Hi,

I.

In openmp expansion of loops, we do some effort to try to create matching loops in the loop state of the child function, f.i.in expand_omp_for_generic:
...
      struct loop *outer_loop;
      if (seq_loop)
        outer_loop = l0_bb->loop_father;
      else
        {
          outer_loop = alloc_loop ();
          outer_loop->header = l0_bb;
          outer_loop->latch = l2_bb;
          add_loop (outer_loop, l0_bb->loop_father);
        }

      if (!gimple_omp_for_combined_p (fd->for_stmt))
        {
          struct loop *loop = alloc_loop ();
          loop->header = l1_bb;
          /* The loop may have multiple latches.  */
          add_loop (loop, outer_loop);
        }
...

And if that doesn't work out, we try to mark the loop state for fixup, in expand_omp_taskreg and expand_omp_target:
...
      /* When the OMP expansion process cannot guarantee an up-to-date
         loop tree arrange for the child function to fixup loops.  */
      if (loops_state_satisfies_p (LOOPS_NEED_FIXUP))
        child_cfun->x_current_loops->state |= LOOPS_NEED_FIXUP;
...

and expand_omp_for:
...
  else
    /* If there isn't a continue then this is a degerate case where
       the introduction of abnormal edges during lowering will prevent
       original loops from being detected.  Fix that up.  */
    loops_state_set (LOOPS_NEED_FIXUP);
...

However, loops are fixed up anyway, because the first pass we execute with the new child function is pass_fixup_cfg.

The new child function contains a function call to __builtin_omp_get_num_threads, which is marked with ECF_CONST, so execute_fixup_cfg marks the function for TODO_cleanup_cfg, and subsequently the loops with LOOPS_NEED_FIXUP.


II.

This patch adds a verification that at the end of the omp-expand processing of the child function, either the loop structure is ok, or marked for fixup.

This verfication triggered a failure in parloops.
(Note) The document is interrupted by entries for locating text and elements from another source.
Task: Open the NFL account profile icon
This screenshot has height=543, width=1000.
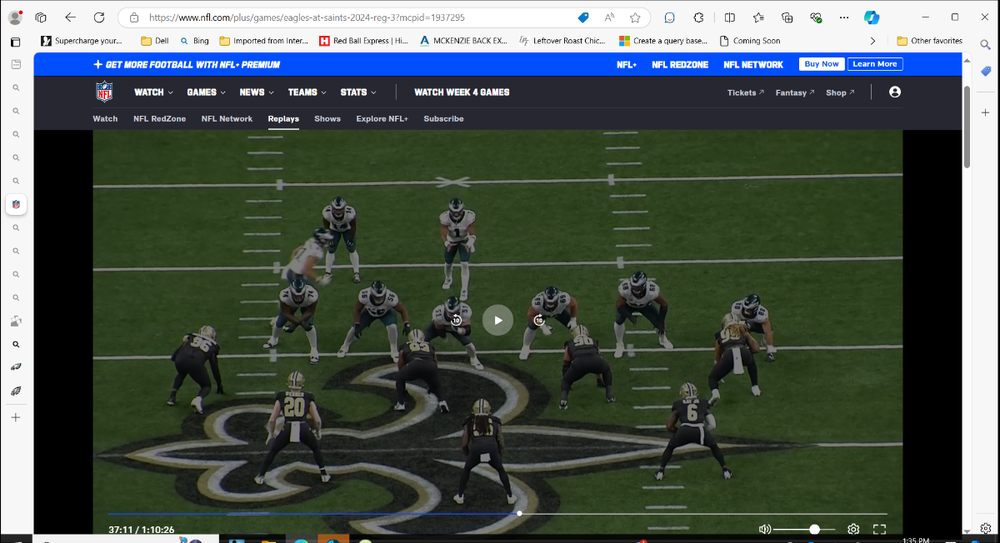Action: pyautogui.click(x=894, y=92)

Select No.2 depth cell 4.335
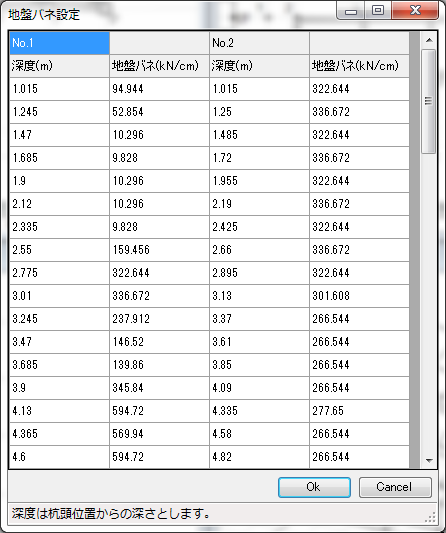[260, 411]

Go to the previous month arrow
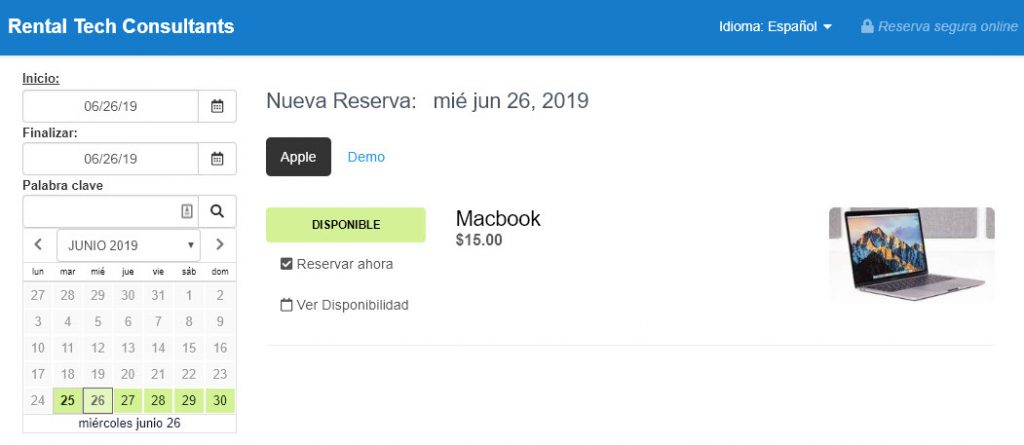38,245
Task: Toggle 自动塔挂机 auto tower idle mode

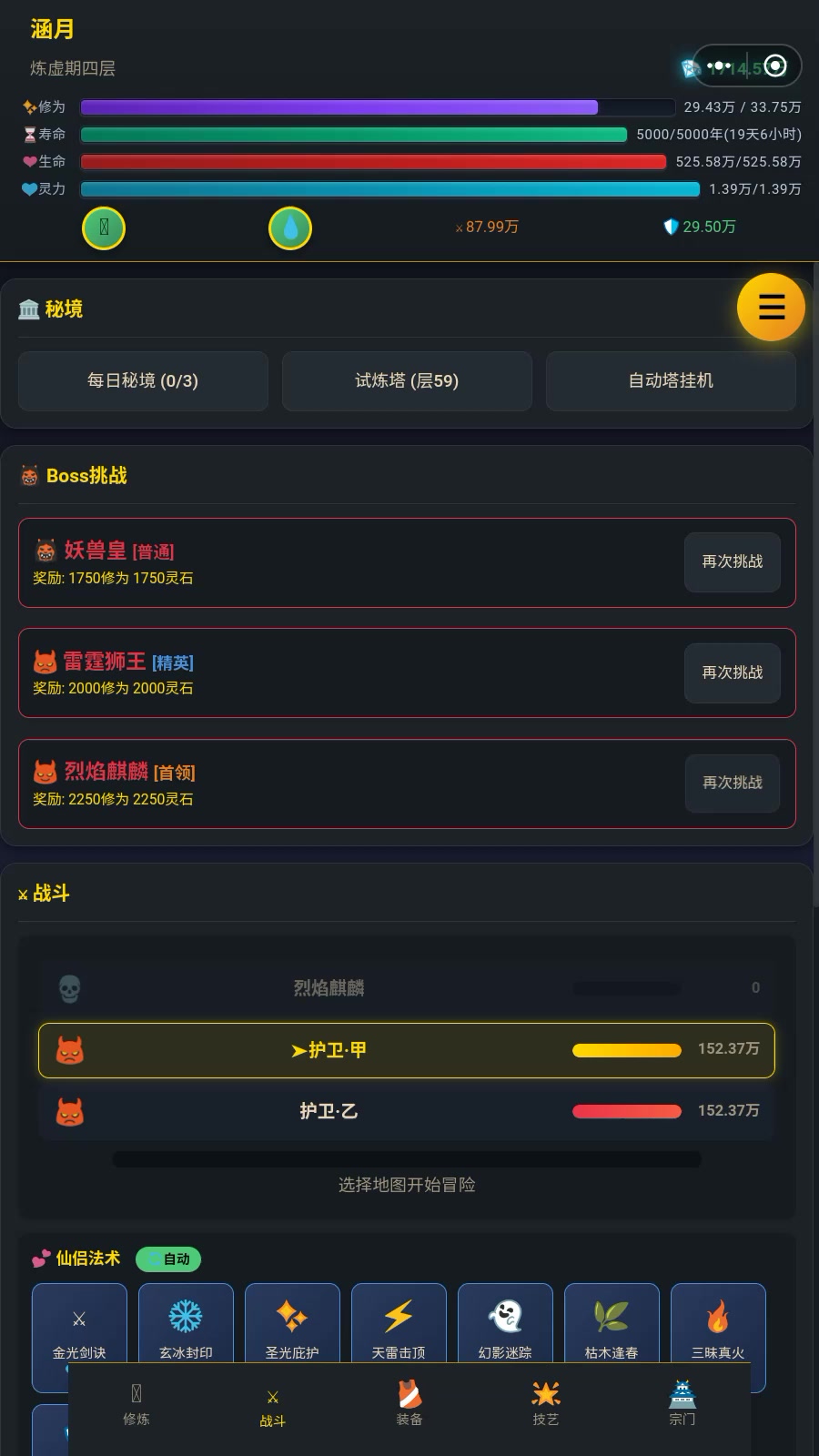Action: click(671, 380)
When an outer loop is being parallelized, both the outer and inner loop are cancelled. Then during omp-expansion, we create a loop in the loop state for the outer loop (the one that is transformed), but not for the inner, which causes the verification failure:
...
outer-1.c:11:3: error: loop with header 5 not in loop tree
...

[ I ran into this verification failure with an openacc kernels testcase on the gomp-4_0-branch, where parloops is called additionally from a different location, and pass_fixup_cfg is not the first pass that the child function is processed by. ]

The patch contains a bit that makes sure that the loop state of the child function is marked for fixup in parloops. The bit is non-trival since it create a loop state and sets the fixup flag on the loop state, but postpones the init_loops_structure call till move_sese_region_to_fn, where it can succeed.


III.

Bootstrapped and reg-tested on x86_64.

OK for trunk?

Thanks,
- Tom
Mark inner loop for fixup in parloops

2015-07-13  Tom de Vries  <t...@codesourcery.com>

	PR tree-optimization/66846
	* omp-low.c (expand_omp_taskreg) [ENABLE_CHECKING]: If
	!LOOPS_NEED_FIXUP, verify_loop_structure in child_fn.
	(expand_omp_target) [ENABLE_CHECKING]: Same.
	* tree-cfg.c (move_sese_region_to_fn): Only allocate struct loops if
	necessary.  Preserve dest_cfun->x_current_loops->state while calling
	init_loops_structure.
	* tree-parloops.c (gen_parallel_loop): If inner loop is cancelled,
	allocate struct loop and mark child_fn for loop fixup.
---
 gcc/omp-low.c       |  8 ++++++++
 gcc/tree-cfg.c      | 26 +++++++++++++++++++++-----
 gcc/tree-parloops.c | 10 +++++++++-
 3 files changed, 38 insertions(+), 6 deletions(-)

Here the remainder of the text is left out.